As informações foram prestadas em coletiva de imprensa no final da manhã desta sexta-feira (31), junto com o secretário estadual de Segurança Pública do Rio de Janeiro, Victor Santos. Entre os identificados estão líderes do tráfico de quatro das cinco regiões do país: Russo, apontado como chefe do tráfico em Vitória (ES), Chico Rato, de Manaus (AM), Mazola, de Feira de Santana (BA), e Fernando Henrique dos Santos, de Goiás. Segundo Curi, só não há criminosos do Sul do Brasil.
De acordo com o governo do Rio de Janeiro, esta é a origem de 39 dos mortos no confronto:
- Pará: 13
- Amazonas: 7
- Bahia: 6
- Ceará: 4
- Paraíba: 1
- Goiás: 4
- Mato Grosso: 1
- Espírito Santo: 3
— Nós alertamos e avisamos. Os complexos da Penha e do Alemão
até a ocupação de 2010 eram o QG do Comando Vermelho apenas no Rio
de Janeiro. A constatação é que esses complexos passaram a ser o QG
também do CV nacionalmente — afirmou Curi.
Operação policial supera número de mortos do Carandiru
Batizada de Operação Contenção, a ação de terça-feira teve como objetivo cumprir cem mandados de prisão contra lideranças do Comando Vermelho e apreender armas e drogas. No total, 113 pessoas foram presas, 91 fuzis e 200 quilos de maconha foram apreendidos na ação que mobilizou cerca de 2,5 mil agentes das forças de segurança nos complexos da Penha e do Alemão.

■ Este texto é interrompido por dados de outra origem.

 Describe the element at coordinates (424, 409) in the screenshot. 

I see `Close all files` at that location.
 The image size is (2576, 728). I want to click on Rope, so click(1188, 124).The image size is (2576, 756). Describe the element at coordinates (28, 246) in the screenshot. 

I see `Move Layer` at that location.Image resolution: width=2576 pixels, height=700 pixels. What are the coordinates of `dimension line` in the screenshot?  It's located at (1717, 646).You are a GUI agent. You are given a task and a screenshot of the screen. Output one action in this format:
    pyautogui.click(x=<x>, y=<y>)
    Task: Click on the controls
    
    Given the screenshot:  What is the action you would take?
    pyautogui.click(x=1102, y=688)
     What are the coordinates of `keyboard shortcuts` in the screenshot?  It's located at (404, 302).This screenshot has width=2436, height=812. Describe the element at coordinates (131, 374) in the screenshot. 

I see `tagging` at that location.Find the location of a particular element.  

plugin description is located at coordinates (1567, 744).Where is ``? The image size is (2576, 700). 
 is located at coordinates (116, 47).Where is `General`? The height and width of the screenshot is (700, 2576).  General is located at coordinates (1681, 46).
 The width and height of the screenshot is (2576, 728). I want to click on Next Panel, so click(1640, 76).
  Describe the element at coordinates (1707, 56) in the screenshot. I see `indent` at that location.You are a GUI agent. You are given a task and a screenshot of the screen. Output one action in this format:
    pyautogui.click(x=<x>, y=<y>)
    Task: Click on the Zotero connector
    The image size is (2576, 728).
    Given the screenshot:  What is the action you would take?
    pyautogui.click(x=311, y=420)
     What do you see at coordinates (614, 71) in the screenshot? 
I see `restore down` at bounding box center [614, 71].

Durante os confrontos, 26 criminosos foram presos após manter uma mulher refém em uma casa na Vila Cruzeiro. Helicópteros, blindados e drones foram usados no cerco, enquanto traficantes reagiram com explosivos lançados por drones, um novo padrão de enfrentamento identificado pelas forças de segurança.
A megaoperação policial no Rio de Janeiro é considerada a mais letal da história do Brasil. O governo do Estado confirmou 121 mortos na ação, número que ultrapassa o massacre do Carandiru, ocorrido em 1992, em São Paulo (SP), quando 111 presos foram assassinados durante uma intervenção policial.
Policiais entre as vítimas
Quatro agentes, dois civis e dois militares, faleceram nos confrontos:
- Marcus Vinícius Cardoso de Carvalho, 51 anos, comissário da 53ª DP (Mesquita)
- Rodrigo Velloso Cabral, 34 anos, da 39ª DP (Pavuna)
- Cleiton Serafim Gonçalves, 42 anos, 3º sargento do Bope
- Heber Carvalho da Fonseca, 39 anos, 3º sargento do Bope
O delegado-adjunto da Delegacia de Repressão a Entorpecentes (DRE), Bernardo Leal, foi baleado e segue em estado grave. Outros 15 policiais ficaram feridos.